Gin was the best-selling white spirit last year, so we take a look at why gin and tonic pair so well together.
It’s the perfect marriage of libations. The two are simply meant to be together.
Gin became widespread after the William of Orange-led 1688 Glorious Revolution and subsequent import restrictions on French brandy. By 1726, gin production surged and London had 1,500 working stills and the age of the “Gin Craze” was born.
The Gin Act in 1751, plus a greater demand for tea and bad harvests made the spirit expensive, putting an end to the craze. Over time, production came back and gin is a favored drink in London and England.
The tale of how gin and tonic came together is in interesting as the drink itself. The incredibly popular drink was born of necessity in the 19th century when the British Army was stationed in India and took to drinking quinine in their tonic water to prevent malaria. To mask the bitterness, they added gin along with lime, sugar and water (or some similar version) and the G&T was born.
Gin is one of the least likely cocktails to give you a pounding headache, unless you go overboard (to be called gin in the U.S. it must be a minimum of 80 proof). The light drink is refreshing, and diabetics can indulge once in awhile when using no sugar-tonic. It plays well with seltzer and tonic, and mixes nicely with stronger flavors like ginger (but why do that to gin?).
Gin is the king of simplicity, is one reason it is a favorite. The standard gin ratio is 1:3 gin to tonic, stirred gently so as not to affect the carbonated tonic water, and garnished with lime or, my preference, a squeeze of fresh lemon juice.
Gin is one of the broadest categories of spirits that revolve around juniper as a common ingredient. Other botanicals, such as coriander, angelica root, orris root and dried citrus peel, are often added. Citrus is often a must along, and sometimes cool cucumbers are added. But juniper is required in every style of gin.
Gin drinks are legion and legendary. A few fun ones to try are the Gin Gimlet, named after Rear Admiral Sir Thomas Desmond Gimlette, who is said to have spiked his lime juice with gin to improve the flavor. Longtime favorite Tom Collins is essentially a gin lemonade made with gin, lemon juice, syrup and soda water.

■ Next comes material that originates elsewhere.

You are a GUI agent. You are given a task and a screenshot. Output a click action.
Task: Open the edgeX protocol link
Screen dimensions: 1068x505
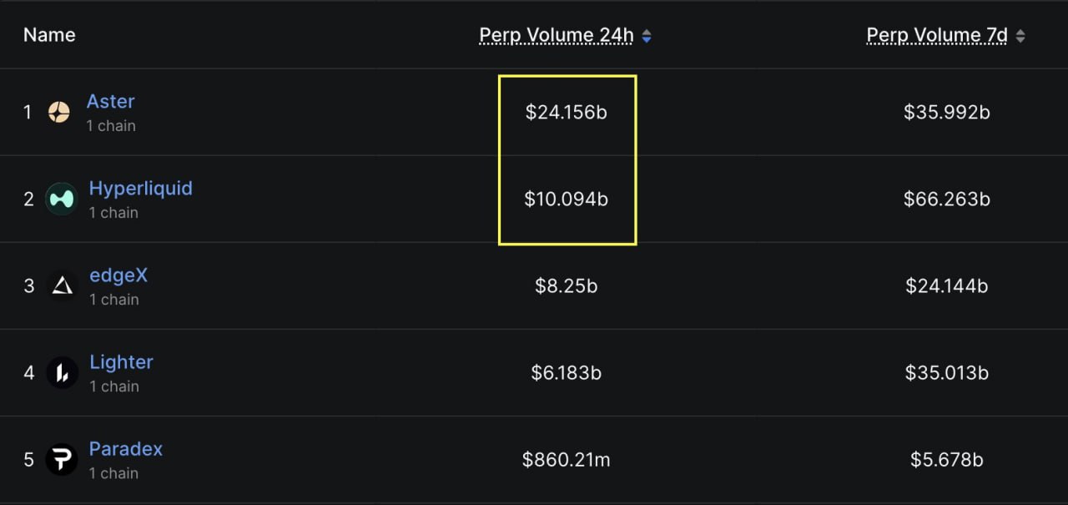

The number of distilleries pumping out gin is as numerous as the concoctions you can make with it. From local North Carolina gins at Sutler’s Gin (Winston-Salem’s first legal distillery and hometown favorite) and Conniption in Durham, to national brands of Tanqueray and higher-end, small batch Hendricks (and many other brands), there is a gin for every taste. Each with its own unique style.
Celebrities are not immune to feeling the “gin love” as demonstrated by actor Ryan Reynolds’ involvement in Aviation Gin.
Stories aside, all I know is that a G&T is my favorite drink for the above reasons. It is cool, light and refreshing. You make it is as dangerous (or not) as you want.
Sometimes after a long day, it is the cure for what ails. And, if a G&T is good enough for “Big” on “Sex and the City,” it’s good enough for me.
Recently, customers participated in a gin-tasting event at Black Mountain Chocolate.
“Cocktail Labs are a natural extension of BMC's focus on fun experiences and education,” says Brent Peters, who owns Black Mountain with his wife, Millie. “We have offered similar classes in the sources and crafting of fine chocolate, so it was natural to add cocktails when we added our bar. People enjoy learning where their food and beverages come from and how they are made. And we love to share that experience.”
Note: Some of the gin history came from distiller.com.